MATLAB File Help: cv.EM Index
cv.EM

Expectation Maximization Algorithm

The class implements the Expectation Maximization algorithm. This is an algorithm to train Gaussian Mixture Models (GMM).

Expectation Maximization

The Expectation Maximization(EM) algorithm estimates the parameters of the multivariate probability density function in the form of a Gaussian mixture distribution with a specified number of mixtures.

Consider the set of the N feature vectors {x1,x2,...,xN} from a d-dimensional Euclidean space drawn from a Gaussian mixture:

p(x;a_k,S_k,PI_k) = sum_{k=1..m} PI_k * p_k(x),
    PI_k>=0,  sum_{k=1..m}(PI_k)=1

p_k(x) = phi(x;a_k,S_k)
       = 1/((2*pi)^(d/2) * |Sk|^(1/2)) *
         exp(-0.5 * (x - a_k)' * inv(S_k) * (x - a_k))

where m is the number of mixtures, p_k is the normal distribution density with the mean a_k and covariance matrix S_k, PI_k is the weight of the k-th mixture. Given the number of mixtures m and the samples xi, i=1..N the algorithm finds the maximum-likelihood estimates (MLE) of all the mixture parameters, that is, a_k, S_k and PI_k:

L(x,theta) = logp(x,theta)
           = sum_{i=1..N} log(sum_{k=1..m} PI_k * p_k(x))
-> argmax_{theta IN THETA},

THETA = {(a_k,S_k,PI_k): a_k IN R^d, S_k=S_k'>0, S_k IN R^(dxd),
                         PI_k>=0, sum_{k=1..m}(PI_k)=1}

The EM algorithm is an iterative procedure. Each iteration includes two steps. At the first step (Expectation step or E-step), you find a probability p_{i,k} (denoted alpha_{i,k} in the formula below) of sample i to belong to mixture k using the currently available mixture parameter estimates:

alpha_{k,i} = ( PI_k * phi(x;a_k,S_k) ) /
              sum_{j=1..m} (PI_j * phi(x;a_j,S_j))

At the second step (Maximization step or M-step), the mixture parameter estimates are refined using the computed probabilities:

PI_k = (1/N) * sum_{i=1..N}(alpha_{k,i})
a_k = sum_{i=1..N}(alpha_{k,i}*x_i) / sum_{i=1..N}(alpha_{k,i})
S_k = sum_{i=1..N}(alpha_{k,i} * (x_i - a_k)*(x_i - a_k)') /
      sum_{i=1..N}(alpha_{k,i})

Alternatively, the algorithm may start with the M-step when the initial values for p_{i,k} can be provided. Another alternative when p_{i,k} are unknown is to use a simpler clustering algorithm to pre-cluster the input samples and thus obtain initial p_{i,k}. Often (including machine learning) the k-means algorithm is used for that purpose.

Material provided:
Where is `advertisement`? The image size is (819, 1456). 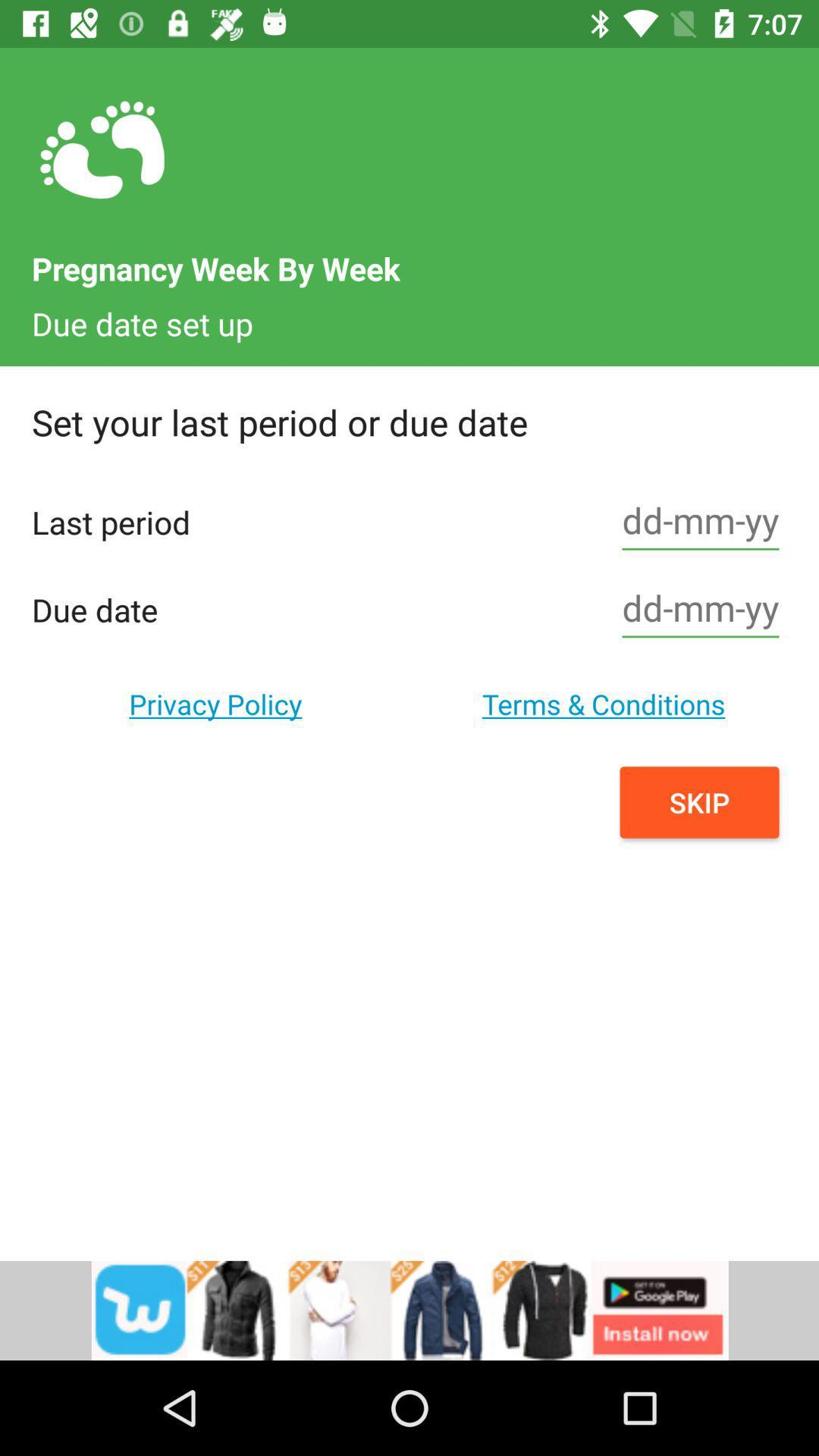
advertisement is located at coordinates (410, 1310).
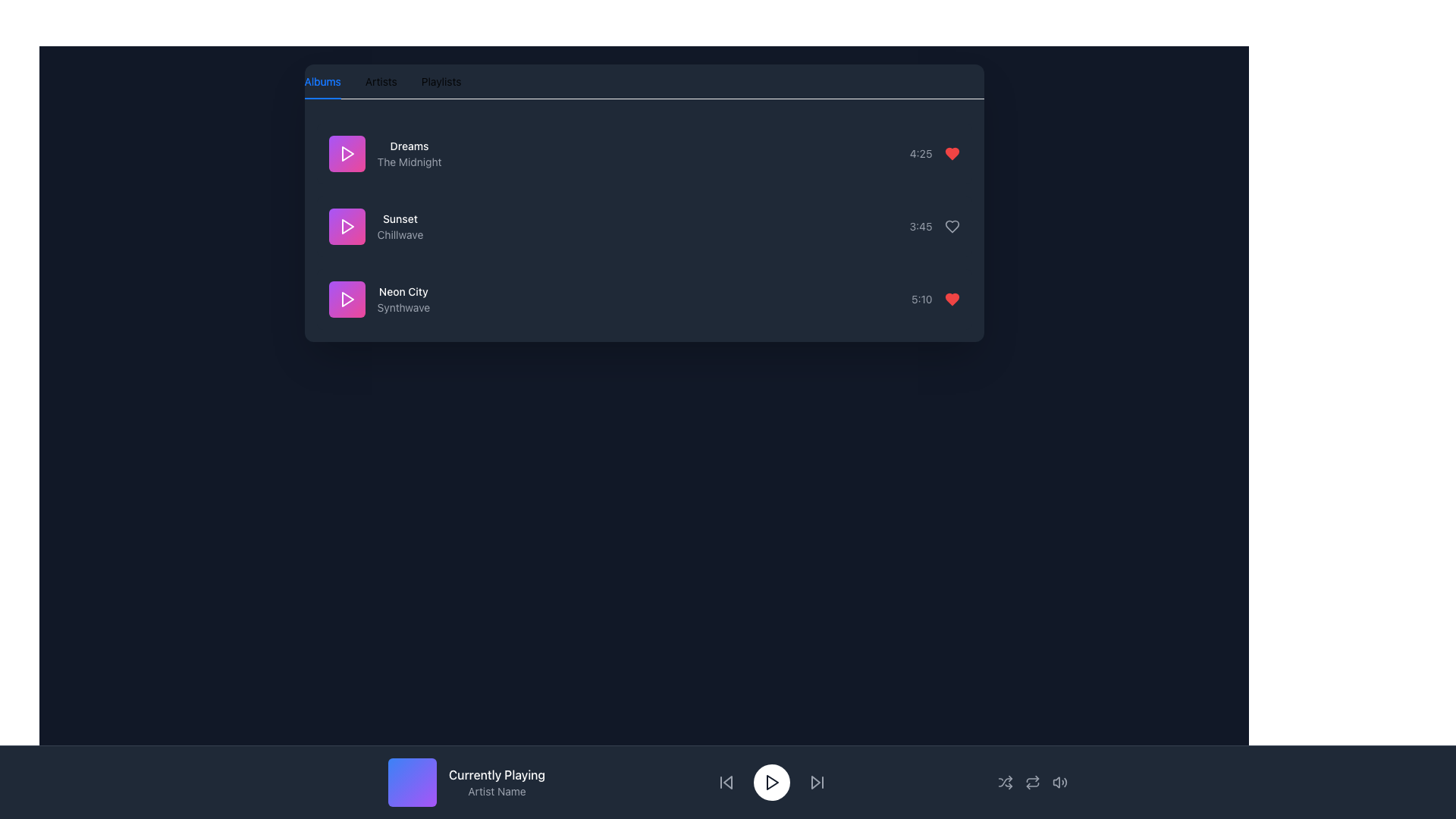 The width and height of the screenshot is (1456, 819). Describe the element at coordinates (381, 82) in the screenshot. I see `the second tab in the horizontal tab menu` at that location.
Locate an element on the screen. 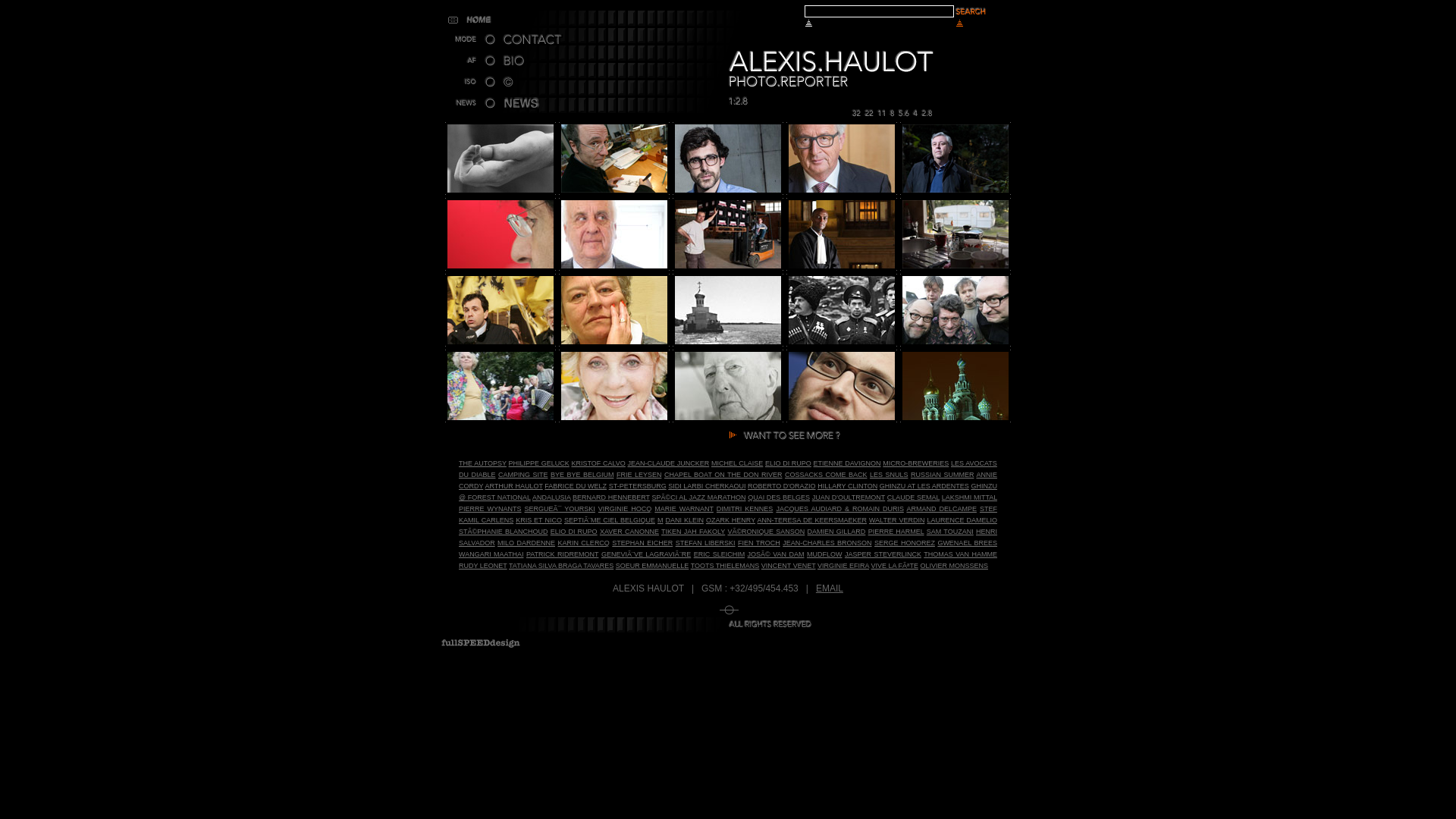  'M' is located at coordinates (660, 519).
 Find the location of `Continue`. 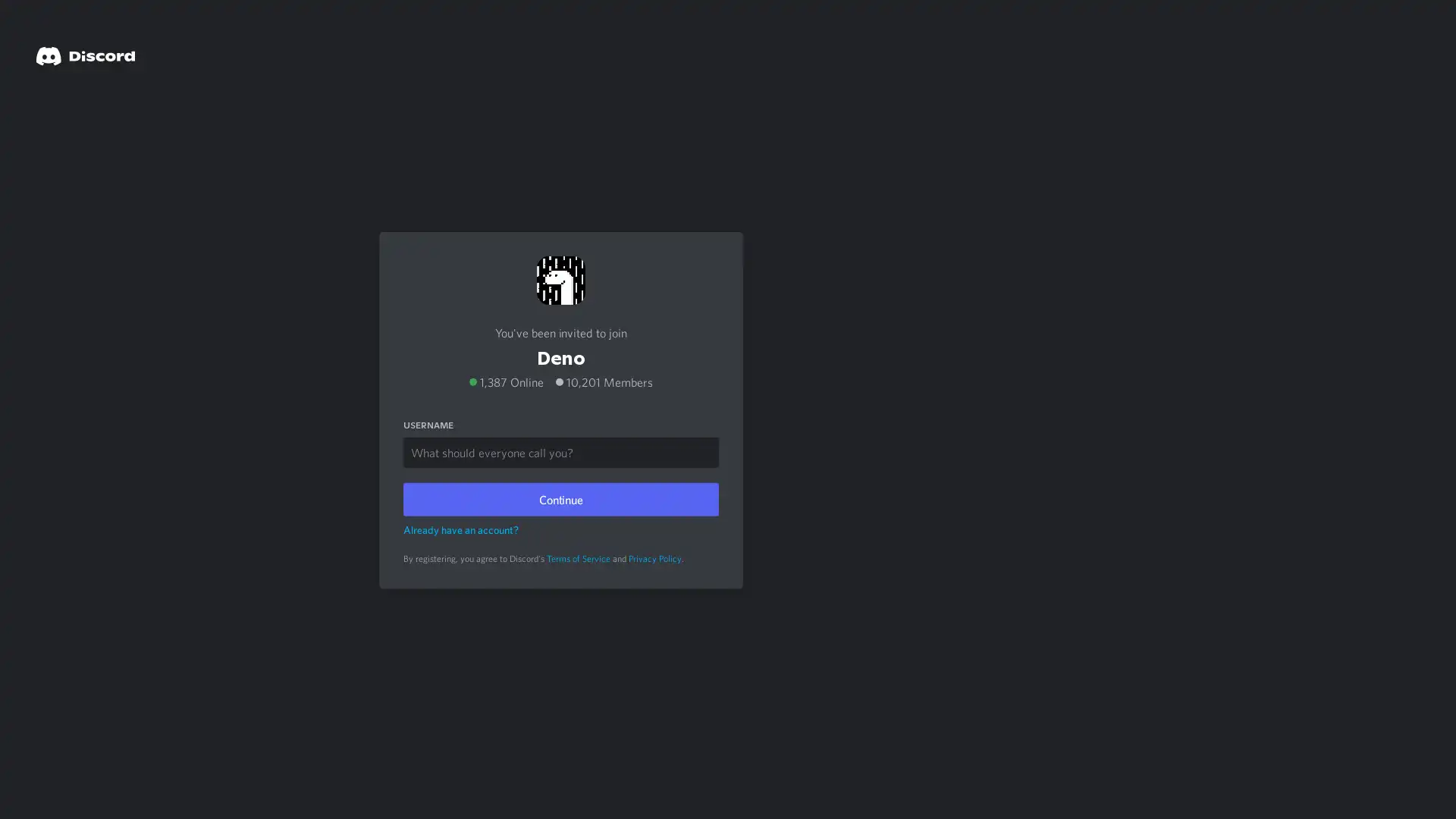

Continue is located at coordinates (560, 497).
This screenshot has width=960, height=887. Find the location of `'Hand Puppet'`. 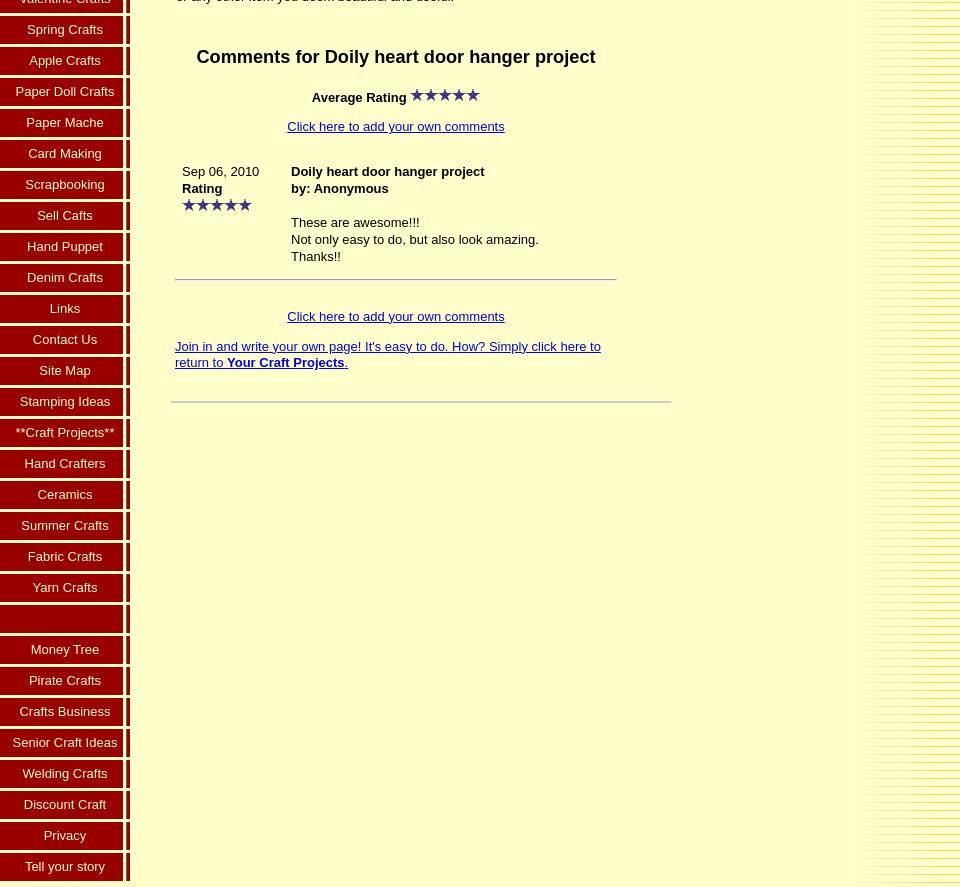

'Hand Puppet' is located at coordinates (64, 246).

Instructions:
1. Answer these questions using the cv.EM help page:
(a) What kind of models does the algorithm train?
(b) What is the first step of each iteration called?
(c) Which algorithm is often used to pre-cluster the input samples?
2. From the cv.EM help page, return the passage starting at "MATLAB File Help: cv.EM" and ending at "Mixture Models (GMM).", copied word for word.
The entries have no role in this work.

Task-by-task results:
1.
(a) Gaussian Mixture Models (GMM).
(b) The Expectation step, or E-step.
(c) The k-means algorithm.

2.
MATLAB File Help: cv.EM Index
cv.EM

Expectation Maximization Algorithm

The class implements the Expectation Maximization algorithm. This is an algorithm to train Gaussian Mixture Models (GMM).